[USING THE INFORMATION]
[A] In the passage on fingerprinting, which two universities succeeded in developing touchless 3D fingerprinting?
[B] Summarize the passage on fingerprinting in two sentences.
[C] Extend the passage on fingerprinting, picking up right after its final sentence.

[PASSAGE PROVIDED]

During America’s long love affair of watching cop shows (from Hawaii Five-O to CSI) the fingerprint has been a staple. As soon as someone said “book ’em, Danno” out came the ink, the little pieces of paper and the rather genteel pressing and rolling. Modern shows will often reference the FBI’s AFIS (Automatic Fingerprint Identification System) with elaborate light shows and quick flashes of mug shots as the computer desperately searches for a match to a fingerprint. Yet, for all the glory it gets, the fingerprint has evolved very little in the last 60 years. They’re still two dimensional. The US department of Homeland Security and the National Institute of Justice are hoping to change that. They’ve given grants to dozens of companies to perfect touchless 3D fingerprinting. Two universities (University of Kentucky and Carnegie Mellon) and their two respective start up companies (Flashscan 3D and TBS Holdings) have succeeded. Fingerprints have reached the third dimension and they are faster, more accurate, and touchless.

[PROVIDED MATERIAL]
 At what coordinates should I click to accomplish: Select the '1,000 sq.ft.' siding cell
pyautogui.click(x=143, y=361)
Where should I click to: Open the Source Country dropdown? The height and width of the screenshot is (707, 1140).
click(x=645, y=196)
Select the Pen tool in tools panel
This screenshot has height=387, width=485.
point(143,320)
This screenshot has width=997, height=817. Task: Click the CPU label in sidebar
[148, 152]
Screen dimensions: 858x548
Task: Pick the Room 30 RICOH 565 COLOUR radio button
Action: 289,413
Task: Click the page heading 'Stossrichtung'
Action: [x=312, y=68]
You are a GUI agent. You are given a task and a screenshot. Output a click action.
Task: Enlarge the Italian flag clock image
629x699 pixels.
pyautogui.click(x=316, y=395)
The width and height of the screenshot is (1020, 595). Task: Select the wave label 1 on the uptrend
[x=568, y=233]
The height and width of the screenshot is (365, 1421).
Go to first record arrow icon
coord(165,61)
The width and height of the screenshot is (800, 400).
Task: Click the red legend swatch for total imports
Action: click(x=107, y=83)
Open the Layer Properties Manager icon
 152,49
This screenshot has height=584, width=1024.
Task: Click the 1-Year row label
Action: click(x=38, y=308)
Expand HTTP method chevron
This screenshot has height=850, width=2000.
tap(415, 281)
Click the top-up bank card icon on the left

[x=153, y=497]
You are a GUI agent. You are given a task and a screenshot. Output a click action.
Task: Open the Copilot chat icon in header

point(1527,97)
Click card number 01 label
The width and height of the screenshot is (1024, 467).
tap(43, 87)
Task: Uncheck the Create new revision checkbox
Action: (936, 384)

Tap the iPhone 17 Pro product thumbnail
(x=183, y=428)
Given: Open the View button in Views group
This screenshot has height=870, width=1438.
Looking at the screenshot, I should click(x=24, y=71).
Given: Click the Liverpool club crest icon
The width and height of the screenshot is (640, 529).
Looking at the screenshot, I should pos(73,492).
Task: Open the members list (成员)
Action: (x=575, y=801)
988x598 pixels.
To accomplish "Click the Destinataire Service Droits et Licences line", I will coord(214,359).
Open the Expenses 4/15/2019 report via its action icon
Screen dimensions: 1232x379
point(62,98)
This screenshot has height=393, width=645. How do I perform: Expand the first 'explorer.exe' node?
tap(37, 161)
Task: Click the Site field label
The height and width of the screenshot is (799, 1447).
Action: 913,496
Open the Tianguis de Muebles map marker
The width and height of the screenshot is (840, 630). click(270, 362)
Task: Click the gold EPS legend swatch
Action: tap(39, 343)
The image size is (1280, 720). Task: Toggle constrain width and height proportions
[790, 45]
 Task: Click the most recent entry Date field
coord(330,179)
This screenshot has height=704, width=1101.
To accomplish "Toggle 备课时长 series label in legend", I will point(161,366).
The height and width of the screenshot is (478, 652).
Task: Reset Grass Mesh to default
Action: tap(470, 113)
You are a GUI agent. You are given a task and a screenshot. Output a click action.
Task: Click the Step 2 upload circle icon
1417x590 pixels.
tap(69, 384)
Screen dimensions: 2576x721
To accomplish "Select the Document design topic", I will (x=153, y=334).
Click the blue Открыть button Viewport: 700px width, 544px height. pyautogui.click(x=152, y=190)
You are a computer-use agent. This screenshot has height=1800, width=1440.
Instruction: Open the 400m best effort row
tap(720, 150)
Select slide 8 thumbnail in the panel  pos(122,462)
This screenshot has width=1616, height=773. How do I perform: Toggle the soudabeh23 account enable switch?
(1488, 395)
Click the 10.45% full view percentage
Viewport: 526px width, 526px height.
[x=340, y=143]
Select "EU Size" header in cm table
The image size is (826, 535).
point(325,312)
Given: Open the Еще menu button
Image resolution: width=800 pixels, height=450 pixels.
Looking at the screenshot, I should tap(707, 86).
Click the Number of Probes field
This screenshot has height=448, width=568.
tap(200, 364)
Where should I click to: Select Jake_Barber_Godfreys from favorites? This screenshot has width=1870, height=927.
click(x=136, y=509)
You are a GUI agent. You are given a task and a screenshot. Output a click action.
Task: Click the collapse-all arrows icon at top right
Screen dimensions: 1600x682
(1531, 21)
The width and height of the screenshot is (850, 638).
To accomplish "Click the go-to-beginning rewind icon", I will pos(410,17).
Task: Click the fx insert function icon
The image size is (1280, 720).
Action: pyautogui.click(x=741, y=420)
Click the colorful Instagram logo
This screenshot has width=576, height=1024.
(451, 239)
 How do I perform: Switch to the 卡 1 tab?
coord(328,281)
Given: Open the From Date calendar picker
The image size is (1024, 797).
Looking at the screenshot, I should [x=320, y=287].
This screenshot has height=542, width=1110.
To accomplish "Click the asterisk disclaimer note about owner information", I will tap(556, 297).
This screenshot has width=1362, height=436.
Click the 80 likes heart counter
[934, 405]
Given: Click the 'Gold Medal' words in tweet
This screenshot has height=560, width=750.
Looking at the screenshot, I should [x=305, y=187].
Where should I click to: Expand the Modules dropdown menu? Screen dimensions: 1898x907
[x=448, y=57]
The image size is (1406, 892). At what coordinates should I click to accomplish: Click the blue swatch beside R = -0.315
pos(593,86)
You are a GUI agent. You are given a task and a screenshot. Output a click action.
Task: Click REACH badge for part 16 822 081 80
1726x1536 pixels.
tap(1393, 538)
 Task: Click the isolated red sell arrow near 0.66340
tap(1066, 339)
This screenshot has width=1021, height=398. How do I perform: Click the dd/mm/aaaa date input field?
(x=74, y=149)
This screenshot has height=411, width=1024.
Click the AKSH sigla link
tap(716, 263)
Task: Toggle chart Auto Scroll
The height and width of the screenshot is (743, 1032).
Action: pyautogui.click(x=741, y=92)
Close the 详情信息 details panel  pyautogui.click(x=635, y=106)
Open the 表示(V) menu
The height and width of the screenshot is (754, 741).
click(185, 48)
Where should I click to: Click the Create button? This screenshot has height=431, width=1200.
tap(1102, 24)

[EXERCISE RESULTS]
[A] The University of Kentucky and Carnegie Mellon.

[B] Despite its prominence in cop shows, the fingerprint has evolved very little in the last 60 years and is still two dimensional. With grants from the US Department of Homeland Security and the National Institute of Justice, two universities and their start-up companies have perfected touchless 3D fingerprinting that is faster and more accurate.

[C]
Biosensors are the future of security checks. We’ve already shown you how they include face and gait analysis and are reaching towards brain scans. One day you might even use your ear to prove your identification. In the meantime, however, fingerprints have the history, and the online databases to serve as the premier form of security ID. 3D touchless fingerprinting will allow rapid processing of people in public places (each finger scan takes less than 1 second) and most devices function automatically. When technology gets quick and easy to use, it starts to become much more common. We could see 3D fingerprinting become as ubiquitous as metal detectors.
Despite the iconic TV imagery of ink and rolling fingers, most modern fingerprinting is done with digital scanners. Fingers are pressed against a plate of glass and the print is recorded. The image taken is two dimensional, distorted by pressure, and can be confused by sweat and oil left on the glass. It typically takes several minutes to process all ten fingers.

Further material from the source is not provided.